* _Given passage_

A psychiatrist once told me that it takes one’s subconscious about three weeks to catch up with a significant life event, and that is certainly holding good now. We have gone through shock and disbelief while simultaneously accepting the situation. Mostly we have also accepted the rules and restrictions, and I wonder if many who flocked to holiday places on the first sunny days of school closures and went dozens abreast in parks and on beaches were not deliberately sticking up two fingers to the virus or the law, but simply in denial. It took more deaths, especially among the young and otherwise fit — plus the Prime Minister’s television address giving not advice but orders — for it to hit home.
My own catch-up moment came early one morning. It is always quiet in this tiny village, but now the quietness had a different quality; it seemed to have thickened in spite of the birdsong, and in the quietness my subconscious awareness zoomed to the surface. This is real. We are in lockdown.

Collected data entries
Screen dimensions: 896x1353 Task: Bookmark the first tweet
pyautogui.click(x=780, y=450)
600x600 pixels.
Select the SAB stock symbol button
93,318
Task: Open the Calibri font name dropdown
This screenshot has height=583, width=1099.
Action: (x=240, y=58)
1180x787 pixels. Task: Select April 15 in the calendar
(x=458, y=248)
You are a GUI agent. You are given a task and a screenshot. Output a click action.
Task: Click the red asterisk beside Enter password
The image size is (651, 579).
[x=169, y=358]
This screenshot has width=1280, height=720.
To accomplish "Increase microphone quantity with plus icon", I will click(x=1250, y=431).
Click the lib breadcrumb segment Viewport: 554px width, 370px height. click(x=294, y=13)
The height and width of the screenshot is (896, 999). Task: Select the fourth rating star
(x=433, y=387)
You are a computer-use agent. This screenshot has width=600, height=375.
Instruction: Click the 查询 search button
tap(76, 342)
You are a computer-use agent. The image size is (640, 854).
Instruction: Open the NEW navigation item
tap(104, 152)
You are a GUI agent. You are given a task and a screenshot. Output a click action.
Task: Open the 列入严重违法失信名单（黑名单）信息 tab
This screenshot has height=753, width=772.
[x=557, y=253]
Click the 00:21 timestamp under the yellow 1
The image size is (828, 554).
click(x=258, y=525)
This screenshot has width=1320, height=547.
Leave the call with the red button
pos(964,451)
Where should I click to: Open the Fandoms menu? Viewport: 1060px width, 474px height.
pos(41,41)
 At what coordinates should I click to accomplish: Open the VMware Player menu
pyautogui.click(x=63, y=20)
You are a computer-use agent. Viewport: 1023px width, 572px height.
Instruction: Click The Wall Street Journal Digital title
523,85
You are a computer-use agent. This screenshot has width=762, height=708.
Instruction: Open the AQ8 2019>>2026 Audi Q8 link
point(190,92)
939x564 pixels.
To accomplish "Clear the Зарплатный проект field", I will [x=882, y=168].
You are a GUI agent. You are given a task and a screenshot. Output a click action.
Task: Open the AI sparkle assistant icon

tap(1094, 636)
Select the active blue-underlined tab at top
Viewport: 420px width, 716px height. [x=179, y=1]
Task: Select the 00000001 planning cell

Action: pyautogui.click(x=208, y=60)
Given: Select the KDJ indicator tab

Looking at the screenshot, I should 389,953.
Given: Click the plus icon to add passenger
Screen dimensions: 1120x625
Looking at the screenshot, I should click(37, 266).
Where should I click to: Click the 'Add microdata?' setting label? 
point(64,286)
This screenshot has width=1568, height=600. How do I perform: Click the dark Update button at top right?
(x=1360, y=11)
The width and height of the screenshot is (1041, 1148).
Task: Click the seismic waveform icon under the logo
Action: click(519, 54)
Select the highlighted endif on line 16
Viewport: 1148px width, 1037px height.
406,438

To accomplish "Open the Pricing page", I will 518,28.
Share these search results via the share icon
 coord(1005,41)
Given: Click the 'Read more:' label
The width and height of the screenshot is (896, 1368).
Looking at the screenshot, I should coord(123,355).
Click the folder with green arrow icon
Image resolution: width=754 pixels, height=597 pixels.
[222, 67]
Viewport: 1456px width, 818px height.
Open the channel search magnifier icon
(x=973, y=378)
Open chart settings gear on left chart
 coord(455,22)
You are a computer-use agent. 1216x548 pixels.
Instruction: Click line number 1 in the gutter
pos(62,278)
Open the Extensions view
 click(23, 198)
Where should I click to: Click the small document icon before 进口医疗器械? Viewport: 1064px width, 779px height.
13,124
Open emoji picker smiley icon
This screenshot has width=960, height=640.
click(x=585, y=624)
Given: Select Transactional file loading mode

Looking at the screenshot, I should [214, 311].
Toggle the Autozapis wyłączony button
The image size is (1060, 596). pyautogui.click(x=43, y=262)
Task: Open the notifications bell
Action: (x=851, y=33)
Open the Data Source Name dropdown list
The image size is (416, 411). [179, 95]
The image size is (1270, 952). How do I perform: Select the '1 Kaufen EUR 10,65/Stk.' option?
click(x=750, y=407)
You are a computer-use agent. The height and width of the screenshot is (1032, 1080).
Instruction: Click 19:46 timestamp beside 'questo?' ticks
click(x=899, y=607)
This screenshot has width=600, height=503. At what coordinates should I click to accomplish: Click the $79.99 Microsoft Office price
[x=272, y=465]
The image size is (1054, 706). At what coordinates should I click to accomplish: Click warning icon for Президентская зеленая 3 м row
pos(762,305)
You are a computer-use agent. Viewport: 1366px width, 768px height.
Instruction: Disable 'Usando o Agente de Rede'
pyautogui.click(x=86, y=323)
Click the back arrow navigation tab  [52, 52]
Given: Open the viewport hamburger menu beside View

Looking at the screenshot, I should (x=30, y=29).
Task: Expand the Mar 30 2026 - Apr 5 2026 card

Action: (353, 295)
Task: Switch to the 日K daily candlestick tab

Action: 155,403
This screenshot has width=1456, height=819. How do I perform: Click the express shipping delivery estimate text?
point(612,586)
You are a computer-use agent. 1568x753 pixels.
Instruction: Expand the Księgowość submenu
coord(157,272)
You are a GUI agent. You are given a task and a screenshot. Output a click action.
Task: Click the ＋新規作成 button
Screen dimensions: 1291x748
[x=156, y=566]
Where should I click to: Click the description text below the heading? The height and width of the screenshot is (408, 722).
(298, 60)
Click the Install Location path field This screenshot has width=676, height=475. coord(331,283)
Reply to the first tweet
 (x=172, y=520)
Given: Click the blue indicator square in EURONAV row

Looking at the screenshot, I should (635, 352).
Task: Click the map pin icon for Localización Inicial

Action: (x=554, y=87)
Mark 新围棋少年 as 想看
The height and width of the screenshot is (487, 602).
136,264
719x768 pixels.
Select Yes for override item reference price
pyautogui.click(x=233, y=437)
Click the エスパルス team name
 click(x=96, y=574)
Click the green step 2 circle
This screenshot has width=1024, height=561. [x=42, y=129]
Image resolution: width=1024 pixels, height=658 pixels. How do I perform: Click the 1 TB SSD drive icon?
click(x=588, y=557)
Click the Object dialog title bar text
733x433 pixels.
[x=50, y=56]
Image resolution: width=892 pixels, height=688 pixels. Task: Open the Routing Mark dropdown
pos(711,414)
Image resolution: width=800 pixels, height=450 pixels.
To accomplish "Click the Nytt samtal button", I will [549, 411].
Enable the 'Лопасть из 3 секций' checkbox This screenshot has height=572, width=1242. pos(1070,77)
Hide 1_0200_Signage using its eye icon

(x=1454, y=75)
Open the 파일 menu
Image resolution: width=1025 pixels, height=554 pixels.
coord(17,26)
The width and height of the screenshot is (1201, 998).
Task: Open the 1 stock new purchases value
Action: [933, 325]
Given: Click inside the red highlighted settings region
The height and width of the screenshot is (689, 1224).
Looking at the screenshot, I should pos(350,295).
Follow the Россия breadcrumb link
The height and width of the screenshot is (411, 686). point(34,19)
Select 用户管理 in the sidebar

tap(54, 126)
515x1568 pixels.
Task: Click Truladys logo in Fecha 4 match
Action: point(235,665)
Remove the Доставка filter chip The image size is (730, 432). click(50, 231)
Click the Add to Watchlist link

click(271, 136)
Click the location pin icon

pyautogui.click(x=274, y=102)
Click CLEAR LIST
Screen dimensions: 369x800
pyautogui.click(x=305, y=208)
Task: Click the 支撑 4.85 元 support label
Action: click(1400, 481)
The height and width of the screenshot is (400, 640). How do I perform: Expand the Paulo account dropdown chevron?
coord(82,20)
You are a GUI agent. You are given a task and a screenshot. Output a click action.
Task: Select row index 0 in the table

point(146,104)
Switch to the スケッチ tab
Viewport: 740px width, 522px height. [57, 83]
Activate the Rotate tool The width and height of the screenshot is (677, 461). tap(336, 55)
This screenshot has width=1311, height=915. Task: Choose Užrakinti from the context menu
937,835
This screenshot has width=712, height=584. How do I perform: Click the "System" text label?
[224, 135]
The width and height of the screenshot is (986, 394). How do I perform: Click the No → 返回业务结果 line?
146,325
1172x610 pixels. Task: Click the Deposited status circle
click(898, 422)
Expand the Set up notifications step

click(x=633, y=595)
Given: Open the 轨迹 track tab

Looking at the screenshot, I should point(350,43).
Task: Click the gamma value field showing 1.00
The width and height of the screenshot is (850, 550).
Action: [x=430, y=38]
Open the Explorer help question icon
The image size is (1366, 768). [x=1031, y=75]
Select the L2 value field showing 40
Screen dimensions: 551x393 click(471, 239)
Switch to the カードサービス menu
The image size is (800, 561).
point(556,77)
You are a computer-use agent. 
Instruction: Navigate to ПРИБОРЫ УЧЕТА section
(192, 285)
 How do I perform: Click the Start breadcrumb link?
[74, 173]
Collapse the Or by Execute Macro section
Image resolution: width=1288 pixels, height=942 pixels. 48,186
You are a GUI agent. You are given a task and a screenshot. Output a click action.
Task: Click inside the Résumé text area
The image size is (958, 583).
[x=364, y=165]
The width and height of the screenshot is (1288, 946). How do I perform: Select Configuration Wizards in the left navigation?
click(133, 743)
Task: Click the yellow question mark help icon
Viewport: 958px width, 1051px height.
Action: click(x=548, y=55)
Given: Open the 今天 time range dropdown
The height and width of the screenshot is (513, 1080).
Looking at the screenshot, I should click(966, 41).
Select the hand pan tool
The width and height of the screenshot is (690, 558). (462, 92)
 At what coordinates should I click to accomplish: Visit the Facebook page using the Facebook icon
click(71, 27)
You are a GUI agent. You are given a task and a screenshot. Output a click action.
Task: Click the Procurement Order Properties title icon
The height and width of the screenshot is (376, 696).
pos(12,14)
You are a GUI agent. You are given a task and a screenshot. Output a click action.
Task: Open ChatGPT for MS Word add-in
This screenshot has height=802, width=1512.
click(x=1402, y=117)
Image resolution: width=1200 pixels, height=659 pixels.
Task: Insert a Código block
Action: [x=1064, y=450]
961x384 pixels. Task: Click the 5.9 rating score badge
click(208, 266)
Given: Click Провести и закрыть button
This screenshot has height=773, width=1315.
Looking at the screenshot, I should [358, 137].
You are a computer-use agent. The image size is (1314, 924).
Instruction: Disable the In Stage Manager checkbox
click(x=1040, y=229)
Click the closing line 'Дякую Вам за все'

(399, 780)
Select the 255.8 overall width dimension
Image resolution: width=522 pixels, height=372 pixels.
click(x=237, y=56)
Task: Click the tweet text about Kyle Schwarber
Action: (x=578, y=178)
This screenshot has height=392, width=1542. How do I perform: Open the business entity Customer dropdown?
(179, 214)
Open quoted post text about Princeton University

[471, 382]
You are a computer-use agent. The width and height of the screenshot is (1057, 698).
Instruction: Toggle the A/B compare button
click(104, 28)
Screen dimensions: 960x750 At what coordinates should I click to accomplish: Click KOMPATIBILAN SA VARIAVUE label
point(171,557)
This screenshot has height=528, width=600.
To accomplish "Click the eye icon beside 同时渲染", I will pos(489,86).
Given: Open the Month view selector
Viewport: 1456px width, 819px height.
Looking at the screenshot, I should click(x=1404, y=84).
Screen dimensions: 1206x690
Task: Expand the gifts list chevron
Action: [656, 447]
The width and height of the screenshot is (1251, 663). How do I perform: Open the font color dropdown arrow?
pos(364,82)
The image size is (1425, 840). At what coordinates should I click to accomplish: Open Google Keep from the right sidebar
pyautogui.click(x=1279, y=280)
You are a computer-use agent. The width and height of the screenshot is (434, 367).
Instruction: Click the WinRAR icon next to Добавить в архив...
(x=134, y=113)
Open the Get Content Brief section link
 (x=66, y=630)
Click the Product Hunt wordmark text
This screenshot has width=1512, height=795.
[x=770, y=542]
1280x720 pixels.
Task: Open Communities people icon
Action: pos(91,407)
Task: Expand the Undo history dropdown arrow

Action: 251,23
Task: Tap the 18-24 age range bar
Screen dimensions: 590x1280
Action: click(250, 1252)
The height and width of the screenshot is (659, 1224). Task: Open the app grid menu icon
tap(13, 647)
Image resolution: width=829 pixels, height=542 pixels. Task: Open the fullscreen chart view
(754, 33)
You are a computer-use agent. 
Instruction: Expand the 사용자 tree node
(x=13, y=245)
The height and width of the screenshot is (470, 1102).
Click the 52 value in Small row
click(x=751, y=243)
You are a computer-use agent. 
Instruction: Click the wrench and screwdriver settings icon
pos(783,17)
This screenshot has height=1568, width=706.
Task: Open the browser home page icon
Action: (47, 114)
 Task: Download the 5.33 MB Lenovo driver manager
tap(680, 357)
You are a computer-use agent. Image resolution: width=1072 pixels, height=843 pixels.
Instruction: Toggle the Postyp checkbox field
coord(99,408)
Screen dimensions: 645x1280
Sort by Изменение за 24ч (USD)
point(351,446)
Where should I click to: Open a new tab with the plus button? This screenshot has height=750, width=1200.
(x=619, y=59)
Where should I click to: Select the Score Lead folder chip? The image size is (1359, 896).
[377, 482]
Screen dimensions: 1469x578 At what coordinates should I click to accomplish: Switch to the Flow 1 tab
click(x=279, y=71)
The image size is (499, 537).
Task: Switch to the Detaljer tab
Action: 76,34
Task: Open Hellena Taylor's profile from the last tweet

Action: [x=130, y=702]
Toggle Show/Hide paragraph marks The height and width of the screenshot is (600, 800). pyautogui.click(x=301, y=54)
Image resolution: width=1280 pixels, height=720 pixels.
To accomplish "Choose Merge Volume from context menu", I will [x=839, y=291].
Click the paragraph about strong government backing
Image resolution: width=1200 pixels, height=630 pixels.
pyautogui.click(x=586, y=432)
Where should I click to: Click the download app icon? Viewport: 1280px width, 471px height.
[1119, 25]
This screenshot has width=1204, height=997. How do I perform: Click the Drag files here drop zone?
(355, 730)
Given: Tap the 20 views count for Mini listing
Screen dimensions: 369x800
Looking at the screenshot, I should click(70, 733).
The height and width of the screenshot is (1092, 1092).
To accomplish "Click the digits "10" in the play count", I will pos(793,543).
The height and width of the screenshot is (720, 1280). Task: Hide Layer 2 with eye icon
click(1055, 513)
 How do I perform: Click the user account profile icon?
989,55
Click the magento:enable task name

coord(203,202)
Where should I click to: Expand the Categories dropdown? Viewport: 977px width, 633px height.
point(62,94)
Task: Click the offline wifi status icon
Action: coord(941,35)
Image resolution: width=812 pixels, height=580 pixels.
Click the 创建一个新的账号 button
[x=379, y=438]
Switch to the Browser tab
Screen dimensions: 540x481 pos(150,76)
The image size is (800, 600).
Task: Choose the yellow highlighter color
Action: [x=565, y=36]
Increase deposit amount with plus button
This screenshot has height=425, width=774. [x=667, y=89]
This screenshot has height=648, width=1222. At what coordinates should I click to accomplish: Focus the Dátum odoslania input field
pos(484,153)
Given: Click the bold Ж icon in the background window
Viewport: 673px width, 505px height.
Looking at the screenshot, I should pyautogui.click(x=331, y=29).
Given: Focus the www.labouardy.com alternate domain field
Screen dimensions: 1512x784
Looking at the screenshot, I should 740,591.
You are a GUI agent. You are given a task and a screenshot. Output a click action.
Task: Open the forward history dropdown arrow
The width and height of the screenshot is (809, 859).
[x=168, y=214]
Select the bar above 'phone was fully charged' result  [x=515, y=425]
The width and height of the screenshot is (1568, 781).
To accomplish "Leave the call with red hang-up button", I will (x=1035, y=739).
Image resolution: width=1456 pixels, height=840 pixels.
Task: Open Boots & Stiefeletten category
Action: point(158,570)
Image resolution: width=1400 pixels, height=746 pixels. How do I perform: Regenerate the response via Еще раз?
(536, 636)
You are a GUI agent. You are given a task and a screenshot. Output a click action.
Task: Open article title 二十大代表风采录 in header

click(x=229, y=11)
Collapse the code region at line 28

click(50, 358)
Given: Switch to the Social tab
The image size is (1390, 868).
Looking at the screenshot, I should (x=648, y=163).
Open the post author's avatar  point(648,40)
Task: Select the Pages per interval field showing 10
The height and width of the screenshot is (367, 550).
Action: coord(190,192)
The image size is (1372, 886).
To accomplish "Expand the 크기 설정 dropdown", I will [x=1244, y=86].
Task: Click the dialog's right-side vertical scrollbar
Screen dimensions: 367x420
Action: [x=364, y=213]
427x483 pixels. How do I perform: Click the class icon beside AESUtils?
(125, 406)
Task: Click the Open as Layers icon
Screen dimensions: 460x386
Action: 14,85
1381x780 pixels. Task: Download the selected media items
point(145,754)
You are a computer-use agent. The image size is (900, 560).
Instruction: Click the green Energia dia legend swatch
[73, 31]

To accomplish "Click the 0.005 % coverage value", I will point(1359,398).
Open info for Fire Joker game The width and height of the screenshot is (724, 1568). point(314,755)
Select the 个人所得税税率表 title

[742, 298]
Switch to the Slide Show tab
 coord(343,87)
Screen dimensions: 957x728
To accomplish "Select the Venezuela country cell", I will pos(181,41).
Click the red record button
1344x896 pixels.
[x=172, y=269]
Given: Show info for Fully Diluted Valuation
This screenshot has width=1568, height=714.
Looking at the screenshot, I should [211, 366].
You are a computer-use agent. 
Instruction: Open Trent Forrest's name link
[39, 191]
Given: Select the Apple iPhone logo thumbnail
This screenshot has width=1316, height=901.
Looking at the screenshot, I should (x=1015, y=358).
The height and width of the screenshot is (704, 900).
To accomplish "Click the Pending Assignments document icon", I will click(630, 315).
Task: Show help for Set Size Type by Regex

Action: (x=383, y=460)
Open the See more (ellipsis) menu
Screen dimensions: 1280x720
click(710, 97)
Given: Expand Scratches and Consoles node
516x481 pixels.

* _Task list_
1) In the lockdown passage, rewrite the stretch from "My own catch-up" through "are in lockdown.", substituting "small hamlet" for "tiny village".
2) In the lockdown passage, how long does a psychiatrist say it takes one's subconscious to catch up with a significant life event?
3) Pick up the lockdown passage after its final sentence and keep writing.

* _Answers for the exercise_
1)
My own catch-up moment came early one morning. It is always quiet in this small hamlet, but now the quietness had a different quality; it seemed to have thickened in spite of the birdsong, and in the quietness my subconscious awareness zoomed to the surface. This is real. We are in lockdown.

2) About three weeks.

3)
Yet no man is an island. The huge and immediate response to the government’s call for volunteers and the proliferation of organised help groups prove it, as did that extraordinary clapping for NHS workers which rippled out across the country. Someone asked a nurse if the applause made any difference. ‘Not really,’ she said, ‘because it couldn’t. But it was bloody good to get it.’ Paramedic friends drove their ambulance through a city street to claps, cheers, waves, saucepan lids banging, car hooters sounding. They said their hearts lifted.
But Covid-19 is still there and it isn’t going away any time soon. It is calm and peaceful here in my Norfolk fastness, and yet the consciousness of this thing insinuates itself, gets under the door and through the cracks, mingles with the dust motes in the air we breathe, unnerving, unsettling. Ghostly. I send books to my seven-year-old granddaughter but must avoid any that are remotely scary or spooky. Children have a sixth sense for a changed atmosphere and the contagion of anxiety and uncertainty. I send stories about unicorns and good fairies.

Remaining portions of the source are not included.